Requirement:
Only the lines from the one containing "Task: Open the Edge Hub menu icon" through the end of the material should be printed, exactly as they appear. Leave out pictures.

---- Available data

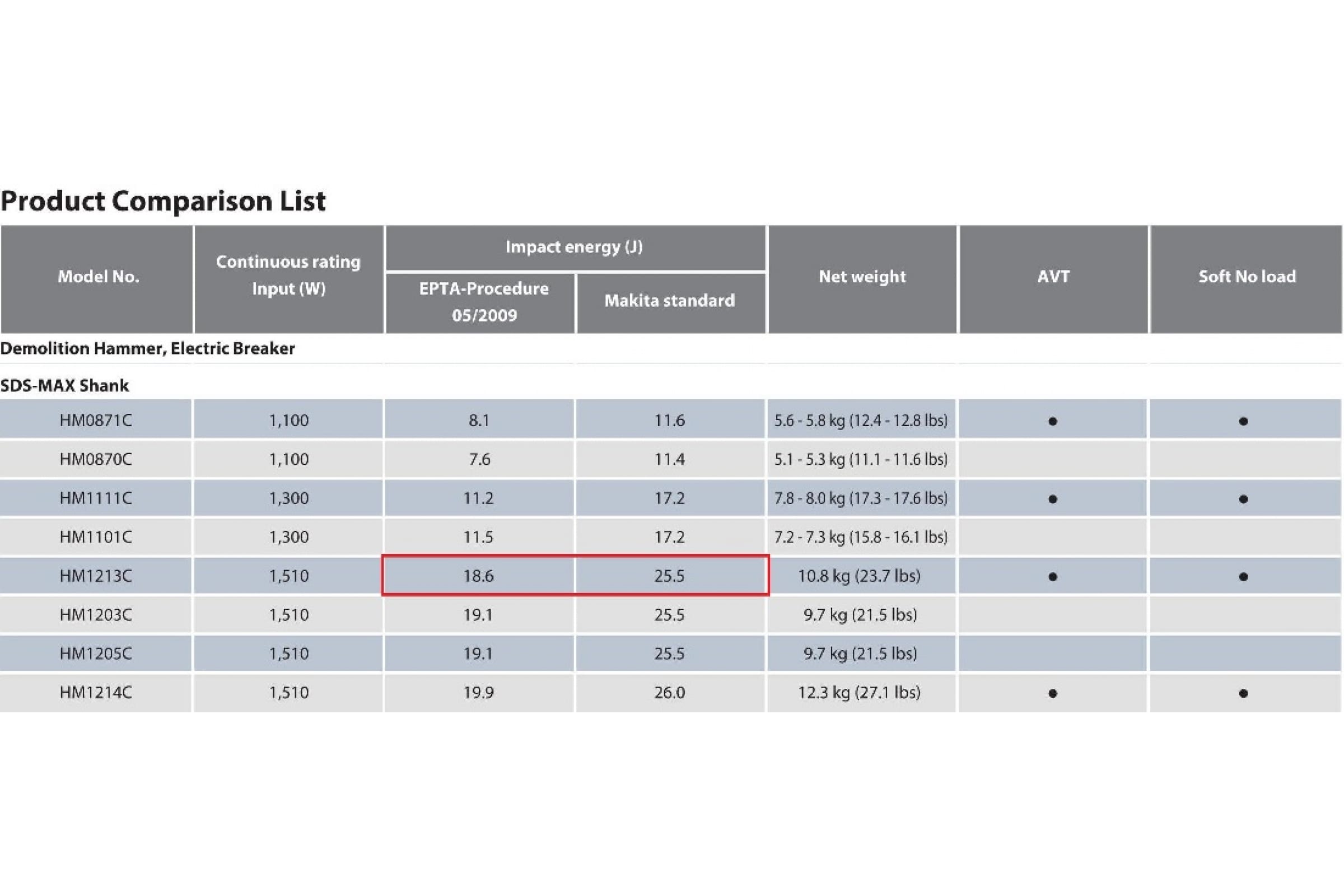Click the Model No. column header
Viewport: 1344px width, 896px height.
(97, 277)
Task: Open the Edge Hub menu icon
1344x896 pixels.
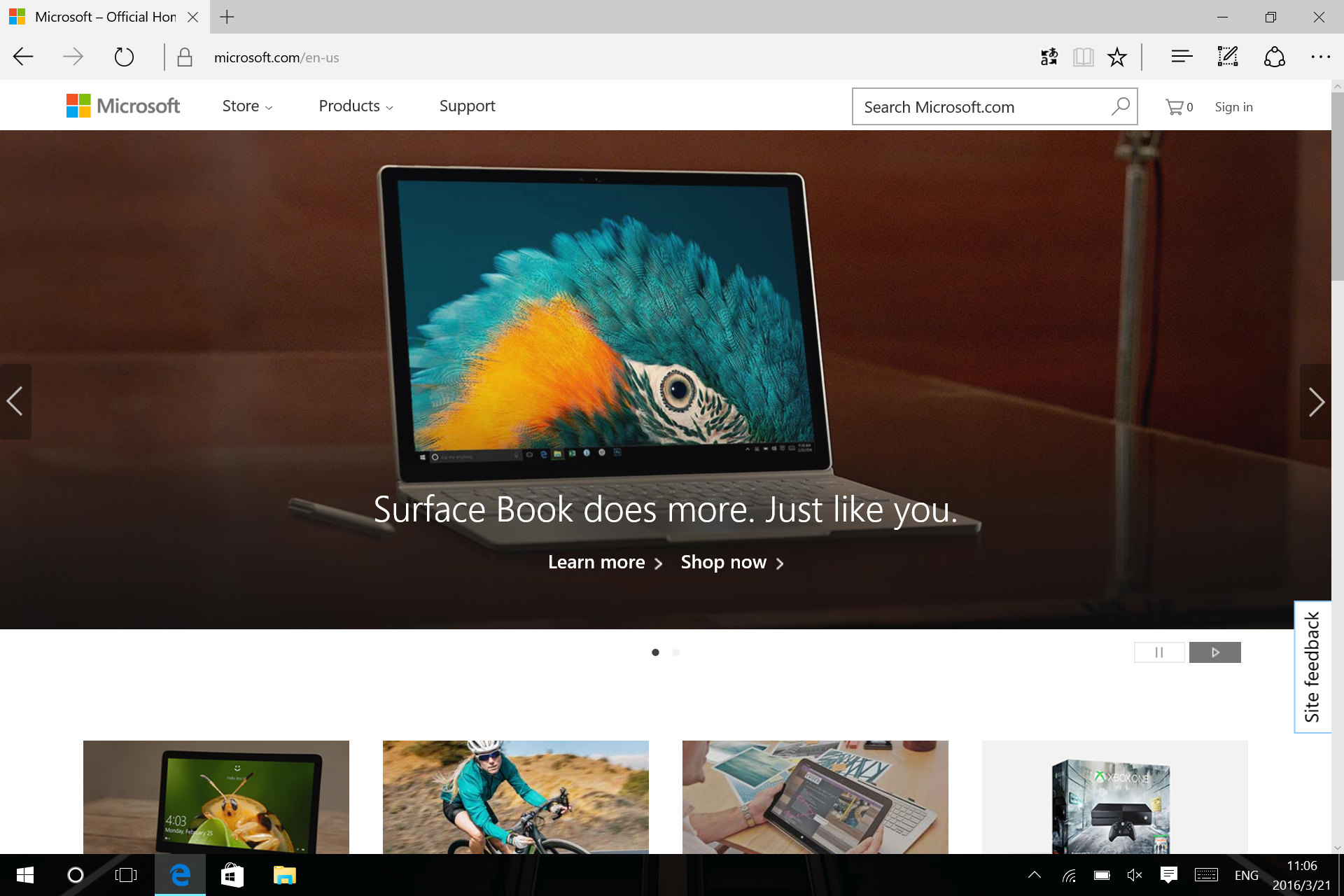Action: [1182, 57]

--------

Solution to this problem:
Task: Open the Edge Hub menu icon
1344x896 pixels.
Action: [1182, 57]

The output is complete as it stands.